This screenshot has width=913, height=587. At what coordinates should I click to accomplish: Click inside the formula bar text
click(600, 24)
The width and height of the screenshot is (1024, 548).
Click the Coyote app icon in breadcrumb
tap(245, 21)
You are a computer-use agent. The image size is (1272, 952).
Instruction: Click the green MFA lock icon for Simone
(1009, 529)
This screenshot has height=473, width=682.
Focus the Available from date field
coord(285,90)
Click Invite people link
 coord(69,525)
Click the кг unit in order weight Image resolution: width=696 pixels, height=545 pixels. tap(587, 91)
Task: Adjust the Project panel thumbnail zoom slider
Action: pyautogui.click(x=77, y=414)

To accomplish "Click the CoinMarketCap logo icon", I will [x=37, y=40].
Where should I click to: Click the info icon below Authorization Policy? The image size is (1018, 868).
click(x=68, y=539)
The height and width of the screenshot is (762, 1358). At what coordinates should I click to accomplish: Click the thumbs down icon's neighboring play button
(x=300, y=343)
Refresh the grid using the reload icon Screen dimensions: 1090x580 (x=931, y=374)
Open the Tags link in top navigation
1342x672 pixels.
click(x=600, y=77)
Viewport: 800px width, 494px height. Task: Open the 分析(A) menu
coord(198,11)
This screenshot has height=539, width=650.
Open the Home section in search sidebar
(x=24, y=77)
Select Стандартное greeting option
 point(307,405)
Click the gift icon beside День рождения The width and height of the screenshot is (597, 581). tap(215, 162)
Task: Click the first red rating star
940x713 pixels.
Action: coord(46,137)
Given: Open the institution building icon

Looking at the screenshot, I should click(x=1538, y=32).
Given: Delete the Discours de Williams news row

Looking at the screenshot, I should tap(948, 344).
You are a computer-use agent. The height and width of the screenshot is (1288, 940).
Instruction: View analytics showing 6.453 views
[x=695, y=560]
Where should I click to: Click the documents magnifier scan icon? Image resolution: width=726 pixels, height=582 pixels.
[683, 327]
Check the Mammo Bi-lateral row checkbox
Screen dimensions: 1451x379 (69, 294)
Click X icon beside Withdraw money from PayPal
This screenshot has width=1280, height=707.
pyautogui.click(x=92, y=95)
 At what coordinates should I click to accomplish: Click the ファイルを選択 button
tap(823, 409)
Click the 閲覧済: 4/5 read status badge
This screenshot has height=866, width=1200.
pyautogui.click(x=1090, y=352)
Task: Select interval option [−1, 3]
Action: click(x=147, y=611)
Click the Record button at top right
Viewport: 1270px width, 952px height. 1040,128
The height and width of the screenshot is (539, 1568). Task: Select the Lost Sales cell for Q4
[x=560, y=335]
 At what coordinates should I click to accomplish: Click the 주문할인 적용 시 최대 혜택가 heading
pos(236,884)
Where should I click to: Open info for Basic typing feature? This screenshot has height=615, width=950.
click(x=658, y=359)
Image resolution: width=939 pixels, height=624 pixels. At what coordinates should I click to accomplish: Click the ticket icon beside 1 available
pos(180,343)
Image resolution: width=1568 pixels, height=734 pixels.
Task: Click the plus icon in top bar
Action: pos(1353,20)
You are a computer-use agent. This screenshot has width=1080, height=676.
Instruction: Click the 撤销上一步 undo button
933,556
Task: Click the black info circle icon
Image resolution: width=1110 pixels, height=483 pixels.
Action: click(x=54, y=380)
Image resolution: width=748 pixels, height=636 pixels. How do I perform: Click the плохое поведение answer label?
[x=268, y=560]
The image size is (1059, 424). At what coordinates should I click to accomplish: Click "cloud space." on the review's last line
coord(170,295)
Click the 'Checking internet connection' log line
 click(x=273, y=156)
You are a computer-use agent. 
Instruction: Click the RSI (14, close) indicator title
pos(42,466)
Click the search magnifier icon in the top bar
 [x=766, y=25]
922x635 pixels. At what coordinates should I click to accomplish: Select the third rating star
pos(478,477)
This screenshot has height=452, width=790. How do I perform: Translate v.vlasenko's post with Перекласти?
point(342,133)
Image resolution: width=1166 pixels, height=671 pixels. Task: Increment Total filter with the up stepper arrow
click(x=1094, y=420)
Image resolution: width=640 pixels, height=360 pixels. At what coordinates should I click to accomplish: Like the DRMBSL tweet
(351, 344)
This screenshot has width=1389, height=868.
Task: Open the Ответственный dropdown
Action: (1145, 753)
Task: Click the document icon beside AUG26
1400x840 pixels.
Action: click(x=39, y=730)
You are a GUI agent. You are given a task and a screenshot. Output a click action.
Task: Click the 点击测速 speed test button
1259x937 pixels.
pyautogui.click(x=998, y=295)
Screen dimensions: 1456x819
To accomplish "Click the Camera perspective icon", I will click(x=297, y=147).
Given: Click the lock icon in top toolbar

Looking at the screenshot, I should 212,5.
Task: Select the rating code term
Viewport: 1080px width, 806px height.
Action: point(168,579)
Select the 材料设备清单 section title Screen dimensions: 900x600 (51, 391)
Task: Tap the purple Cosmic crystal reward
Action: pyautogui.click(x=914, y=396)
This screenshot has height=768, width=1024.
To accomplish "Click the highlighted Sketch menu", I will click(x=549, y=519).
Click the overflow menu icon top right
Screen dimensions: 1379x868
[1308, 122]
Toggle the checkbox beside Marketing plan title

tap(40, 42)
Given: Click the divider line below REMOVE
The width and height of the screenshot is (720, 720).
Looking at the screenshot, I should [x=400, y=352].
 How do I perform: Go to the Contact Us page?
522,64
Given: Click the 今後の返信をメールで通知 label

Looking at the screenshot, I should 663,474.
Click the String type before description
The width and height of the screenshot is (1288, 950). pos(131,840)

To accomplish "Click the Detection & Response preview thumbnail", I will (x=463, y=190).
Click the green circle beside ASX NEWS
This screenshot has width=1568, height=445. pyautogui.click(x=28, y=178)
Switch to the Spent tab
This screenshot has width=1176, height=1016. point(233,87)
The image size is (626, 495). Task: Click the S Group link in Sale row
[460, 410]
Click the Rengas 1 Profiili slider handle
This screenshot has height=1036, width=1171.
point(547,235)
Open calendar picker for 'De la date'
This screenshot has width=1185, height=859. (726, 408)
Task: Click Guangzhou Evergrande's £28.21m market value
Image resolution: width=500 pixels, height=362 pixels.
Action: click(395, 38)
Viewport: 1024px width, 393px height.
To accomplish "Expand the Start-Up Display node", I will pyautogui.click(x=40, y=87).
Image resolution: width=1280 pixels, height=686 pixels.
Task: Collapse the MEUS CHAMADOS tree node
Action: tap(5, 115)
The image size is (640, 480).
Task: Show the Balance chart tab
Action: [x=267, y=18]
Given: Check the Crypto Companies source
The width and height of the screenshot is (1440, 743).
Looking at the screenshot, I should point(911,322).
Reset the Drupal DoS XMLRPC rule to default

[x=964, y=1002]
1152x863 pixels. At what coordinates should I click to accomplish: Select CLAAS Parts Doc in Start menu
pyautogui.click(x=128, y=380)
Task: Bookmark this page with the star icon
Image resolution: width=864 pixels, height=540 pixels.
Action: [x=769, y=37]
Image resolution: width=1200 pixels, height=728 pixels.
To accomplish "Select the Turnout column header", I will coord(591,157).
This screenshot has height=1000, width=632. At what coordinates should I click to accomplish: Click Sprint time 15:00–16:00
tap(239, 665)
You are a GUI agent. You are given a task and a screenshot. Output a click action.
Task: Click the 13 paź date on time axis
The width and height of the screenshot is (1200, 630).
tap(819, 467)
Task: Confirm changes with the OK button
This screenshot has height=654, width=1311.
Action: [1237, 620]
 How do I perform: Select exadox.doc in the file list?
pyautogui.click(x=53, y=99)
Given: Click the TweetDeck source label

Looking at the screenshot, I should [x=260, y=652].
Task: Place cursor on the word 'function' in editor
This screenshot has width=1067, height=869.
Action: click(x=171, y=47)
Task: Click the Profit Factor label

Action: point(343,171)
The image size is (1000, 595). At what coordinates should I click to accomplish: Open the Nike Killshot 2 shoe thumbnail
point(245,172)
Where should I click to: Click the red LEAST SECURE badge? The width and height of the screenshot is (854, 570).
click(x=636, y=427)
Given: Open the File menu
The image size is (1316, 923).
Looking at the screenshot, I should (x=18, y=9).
....
● **EXERCISE BRIEF**:
Your output must contain exactly the lines from the one containing "Task: Click the Profit Factor label" to the final line of the data above, and no other text.

● **OUTPUT FOR THIS TASK**:
Task: Click the Profit Factor label

Action: point(343,171)
The image size is (1000, 595). At what coordinates should I click to accomplish: Open the Nike Killshot 2 shoe thumbnail
point(245,172)
Where should I click to: Click the red LEAST SECURE badge? The width and height of the screenshot is (854, 570).
click(x=636, y=427)
Given: Open the File menu
The image size is (1316, 923).
Looking at the screenshot, I should (x=18, y=9).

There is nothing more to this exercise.